■ Exercise description
Copy out the records starting at the line that contains "Task: Open the Documente folder icon" and ending at the line that contains "(x=393, y=871)", keeping the requests unchanged and raising every coordinate in the answers by 62.
--- begin Records for the task ---
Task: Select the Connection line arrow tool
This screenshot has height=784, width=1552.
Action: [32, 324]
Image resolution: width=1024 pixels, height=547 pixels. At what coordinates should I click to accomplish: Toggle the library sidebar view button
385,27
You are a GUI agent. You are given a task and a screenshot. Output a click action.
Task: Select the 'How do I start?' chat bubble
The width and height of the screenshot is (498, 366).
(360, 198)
--- end Records for the task ---
--- begin Records for the task ---
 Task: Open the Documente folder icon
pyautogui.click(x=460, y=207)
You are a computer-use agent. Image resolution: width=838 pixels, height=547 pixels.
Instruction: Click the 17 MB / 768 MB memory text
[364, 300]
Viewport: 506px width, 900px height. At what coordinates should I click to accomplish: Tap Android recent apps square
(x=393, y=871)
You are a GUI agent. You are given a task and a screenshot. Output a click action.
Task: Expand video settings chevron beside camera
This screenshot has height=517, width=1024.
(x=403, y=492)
--- end Records for the task ---
--- begin Records for the task ---
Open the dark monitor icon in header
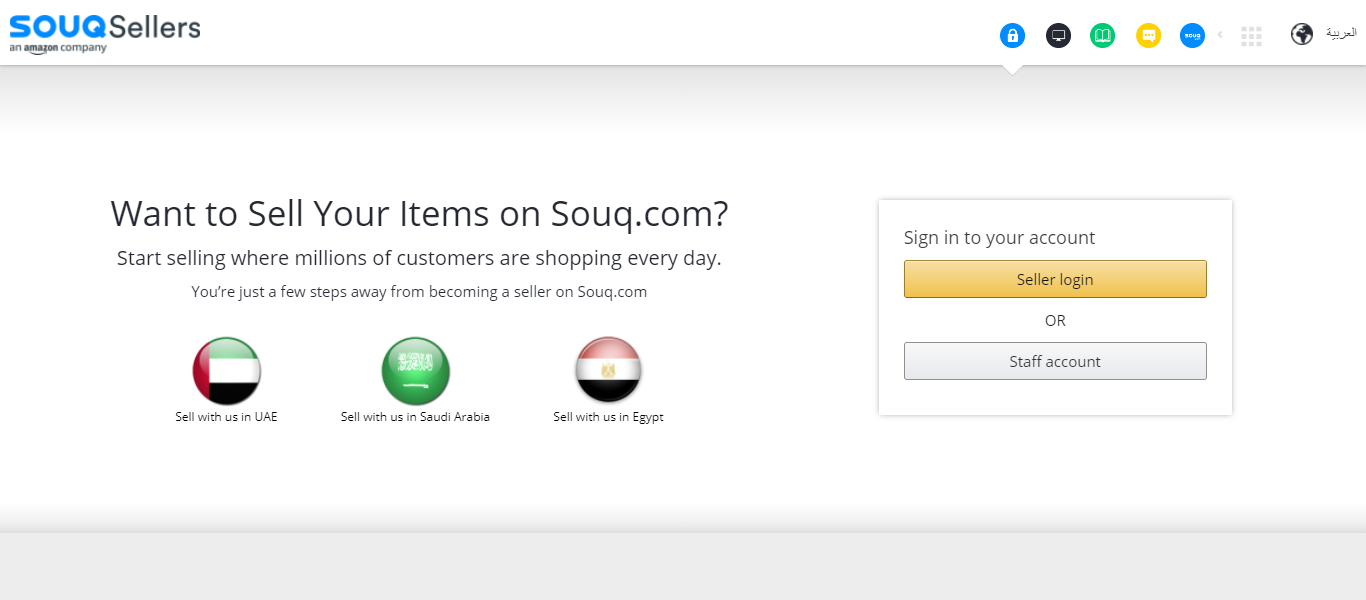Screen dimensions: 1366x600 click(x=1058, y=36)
--- end Records for the task ---
■ Reply
 Task: Open the Documente folder icon
pyautogui.click(x=522, y=269)
You are a computer-use agent. Image resolution: width=838 pixels, height=547 pixels.
Instruction: Click the 17 MB / 768 MB memory text
[426, 362]
Viewport: 506px width, 900px height. At what coordinates should I click to accomplish: Tap Android recent apps square
(x=455, y=933)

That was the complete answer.